Health Minister Jorge Modrano on Thursday repeated his verdict that "we would not under any circumstances permit a foreign team of physicians to come to Panama and operate," because of a rule that only Panamanian residents can practice medicine.

Panama's real reason is fear of the left wing, some sources in Washington and Panama said. The leftists opposed the shah's admission.
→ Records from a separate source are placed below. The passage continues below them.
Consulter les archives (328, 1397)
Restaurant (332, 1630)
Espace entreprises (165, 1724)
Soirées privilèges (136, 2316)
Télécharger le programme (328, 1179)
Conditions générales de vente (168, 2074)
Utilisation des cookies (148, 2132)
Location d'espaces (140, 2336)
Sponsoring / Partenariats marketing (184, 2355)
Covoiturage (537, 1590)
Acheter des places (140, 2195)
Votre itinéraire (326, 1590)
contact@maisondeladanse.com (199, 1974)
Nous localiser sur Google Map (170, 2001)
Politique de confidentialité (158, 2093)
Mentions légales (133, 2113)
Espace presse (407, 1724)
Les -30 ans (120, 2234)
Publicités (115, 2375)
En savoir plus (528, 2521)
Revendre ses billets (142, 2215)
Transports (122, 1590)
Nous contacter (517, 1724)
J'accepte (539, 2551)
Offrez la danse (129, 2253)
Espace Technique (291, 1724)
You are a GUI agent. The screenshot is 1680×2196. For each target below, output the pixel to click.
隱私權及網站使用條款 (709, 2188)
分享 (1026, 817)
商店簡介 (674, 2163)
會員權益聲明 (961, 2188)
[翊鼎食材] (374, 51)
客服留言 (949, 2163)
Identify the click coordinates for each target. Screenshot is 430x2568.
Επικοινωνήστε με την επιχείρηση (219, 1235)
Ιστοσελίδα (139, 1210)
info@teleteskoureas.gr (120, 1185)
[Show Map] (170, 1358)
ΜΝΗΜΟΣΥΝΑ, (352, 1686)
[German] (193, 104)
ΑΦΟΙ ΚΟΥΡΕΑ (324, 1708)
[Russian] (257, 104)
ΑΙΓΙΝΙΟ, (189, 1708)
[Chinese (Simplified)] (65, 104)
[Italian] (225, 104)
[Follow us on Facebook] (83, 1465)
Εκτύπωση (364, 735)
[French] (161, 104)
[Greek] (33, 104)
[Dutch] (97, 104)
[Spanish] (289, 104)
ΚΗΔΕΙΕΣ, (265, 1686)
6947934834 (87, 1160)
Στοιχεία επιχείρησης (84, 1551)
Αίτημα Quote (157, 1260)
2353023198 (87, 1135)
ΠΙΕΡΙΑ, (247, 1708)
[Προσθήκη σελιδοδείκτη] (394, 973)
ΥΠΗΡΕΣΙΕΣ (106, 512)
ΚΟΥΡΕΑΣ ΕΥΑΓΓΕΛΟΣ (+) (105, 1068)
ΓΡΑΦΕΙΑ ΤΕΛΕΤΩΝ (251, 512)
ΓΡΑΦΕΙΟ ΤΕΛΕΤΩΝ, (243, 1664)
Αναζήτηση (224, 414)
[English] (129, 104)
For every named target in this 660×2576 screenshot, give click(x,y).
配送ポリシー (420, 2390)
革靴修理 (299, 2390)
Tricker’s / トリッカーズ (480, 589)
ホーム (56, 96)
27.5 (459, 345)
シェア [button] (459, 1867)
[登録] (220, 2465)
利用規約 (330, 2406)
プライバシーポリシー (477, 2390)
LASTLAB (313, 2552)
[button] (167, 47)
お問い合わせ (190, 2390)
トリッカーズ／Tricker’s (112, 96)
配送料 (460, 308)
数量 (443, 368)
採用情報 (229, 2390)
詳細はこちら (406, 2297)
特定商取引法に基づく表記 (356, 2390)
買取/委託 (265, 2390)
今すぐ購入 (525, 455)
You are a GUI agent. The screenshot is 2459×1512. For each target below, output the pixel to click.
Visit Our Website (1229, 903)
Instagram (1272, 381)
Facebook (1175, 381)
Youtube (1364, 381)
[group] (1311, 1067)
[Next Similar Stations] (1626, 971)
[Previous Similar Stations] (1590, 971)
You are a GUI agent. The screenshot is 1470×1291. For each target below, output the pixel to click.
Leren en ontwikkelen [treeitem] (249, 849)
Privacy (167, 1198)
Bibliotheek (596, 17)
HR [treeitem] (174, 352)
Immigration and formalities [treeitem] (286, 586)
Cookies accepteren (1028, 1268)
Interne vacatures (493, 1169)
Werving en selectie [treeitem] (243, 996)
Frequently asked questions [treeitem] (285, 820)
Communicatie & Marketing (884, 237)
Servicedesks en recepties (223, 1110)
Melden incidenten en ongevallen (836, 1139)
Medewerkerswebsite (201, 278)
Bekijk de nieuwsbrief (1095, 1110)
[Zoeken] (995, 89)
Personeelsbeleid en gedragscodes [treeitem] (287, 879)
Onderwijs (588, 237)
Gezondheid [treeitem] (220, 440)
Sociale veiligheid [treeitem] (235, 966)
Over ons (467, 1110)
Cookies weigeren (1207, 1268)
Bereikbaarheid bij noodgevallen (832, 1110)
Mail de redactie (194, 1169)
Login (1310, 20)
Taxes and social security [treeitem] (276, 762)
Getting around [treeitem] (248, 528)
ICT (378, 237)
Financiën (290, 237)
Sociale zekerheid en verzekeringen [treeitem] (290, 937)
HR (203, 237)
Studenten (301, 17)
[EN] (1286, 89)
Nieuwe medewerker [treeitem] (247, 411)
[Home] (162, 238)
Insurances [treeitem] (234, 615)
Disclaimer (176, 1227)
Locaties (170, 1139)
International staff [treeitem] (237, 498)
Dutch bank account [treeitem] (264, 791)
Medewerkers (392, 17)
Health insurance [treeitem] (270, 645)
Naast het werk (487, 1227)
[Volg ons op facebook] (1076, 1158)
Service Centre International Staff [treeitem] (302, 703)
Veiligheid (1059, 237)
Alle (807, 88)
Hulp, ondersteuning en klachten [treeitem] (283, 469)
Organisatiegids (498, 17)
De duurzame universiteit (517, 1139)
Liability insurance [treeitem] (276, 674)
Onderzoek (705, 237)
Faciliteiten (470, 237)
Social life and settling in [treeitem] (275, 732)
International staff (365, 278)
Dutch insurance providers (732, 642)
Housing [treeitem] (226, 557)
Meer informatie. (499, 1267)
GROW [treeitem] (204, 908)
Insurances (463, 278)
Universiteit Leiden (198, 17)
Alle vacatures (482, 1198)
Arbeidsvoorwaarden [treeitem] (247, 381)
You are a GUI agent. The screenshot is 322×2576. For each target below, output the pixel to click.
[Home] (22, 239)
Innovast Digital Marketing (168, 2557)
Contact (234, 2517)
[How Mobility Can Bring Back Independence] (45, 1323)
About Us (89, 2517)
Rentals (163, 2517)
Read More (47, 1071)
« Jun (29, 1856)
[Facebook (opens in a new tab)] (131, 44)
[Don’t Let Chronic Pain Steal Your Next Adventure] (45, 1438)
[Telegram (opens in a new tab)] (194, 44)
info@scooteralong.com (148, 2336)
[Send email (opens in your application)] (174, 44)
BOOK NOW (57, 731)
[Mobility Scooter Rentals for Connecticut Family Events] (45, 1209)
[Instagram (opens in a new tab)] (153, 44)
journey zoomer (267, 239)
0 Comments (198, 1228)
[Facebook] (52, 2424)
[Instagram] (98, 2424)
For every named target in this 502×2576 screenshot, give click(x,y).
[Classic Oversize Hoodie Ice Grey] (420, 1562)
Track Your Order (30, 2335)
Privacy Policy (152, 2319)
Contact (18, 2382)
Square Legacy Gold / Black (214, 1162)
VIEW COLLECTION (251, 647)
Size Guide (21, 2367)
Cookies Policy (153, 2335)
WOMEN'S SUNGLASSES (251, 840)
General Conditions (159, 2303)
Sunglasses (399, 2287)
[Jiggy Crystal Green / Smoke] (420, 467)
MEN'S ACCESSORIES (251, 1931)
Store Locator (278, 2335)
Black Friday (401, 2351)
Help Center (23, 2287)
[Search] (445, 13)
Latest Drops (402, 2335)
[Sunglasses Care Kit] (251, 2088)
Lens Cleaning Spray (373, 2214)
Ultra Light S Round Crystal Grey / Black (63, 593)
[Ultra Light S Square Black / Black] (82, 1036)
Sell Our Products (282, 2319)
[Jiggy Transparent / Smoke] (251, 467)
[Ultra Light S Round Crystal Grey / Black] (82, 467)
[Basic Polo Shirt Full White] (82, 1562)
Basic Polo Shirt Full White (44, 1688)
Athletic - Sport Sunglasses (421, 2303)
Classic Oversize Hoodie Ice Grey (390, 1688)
They would be expected to argue, if Americans take over the operating table, that their government is indeed America's stooge.

If the shah goes to Gorgas Hospital in the Canal Zone, said some Panamanians, he may not be allowed back into Panama territory.

A State Department spokesman would say only that any comment on the situation was "up to Dr. DeBakey." The Carter administration wants the shah to stay in Panama as long as American hostages are held in Iran.

Panamanian medical sources denied any rift or lack of cooperation with visiting Americans.

Among the hospitals represented in the American delegation is New York Hospital-Cornell Medical Center, where the shah was a patient from late October to early December.

"We agreed that the American doctors could serve as consultants in the operating room," Dr. Juan Luis Corr ea, medical director of Paitilla Hospital and one of Panama's leading physicains, said in an interview.

"Dr. DeBakey was very cordial and said he would come back, perhaps, if he was needed. And everyone agreed that the hospital lacked neither the human resources nor the technical facilities to do the surgery.

"The operation is not a very easy thing but it is not an insurmountable problem."

The American and Panamanian physicians concurred in a statement saying the operation was being delayed until the shah was in better health. He has variously been reported to have pneumonia or bronchitis or a cold.

"It is true," Dr. Correa said, "that the immediate reason for the delay was medical."

But the larger reason that the shah still has his diseased spleen is that "he is who he is," Correa added. "Any citizen of Canada or the United States in Panama would have been operated on several weeks ago without any problem," he said, "and by now be well at home."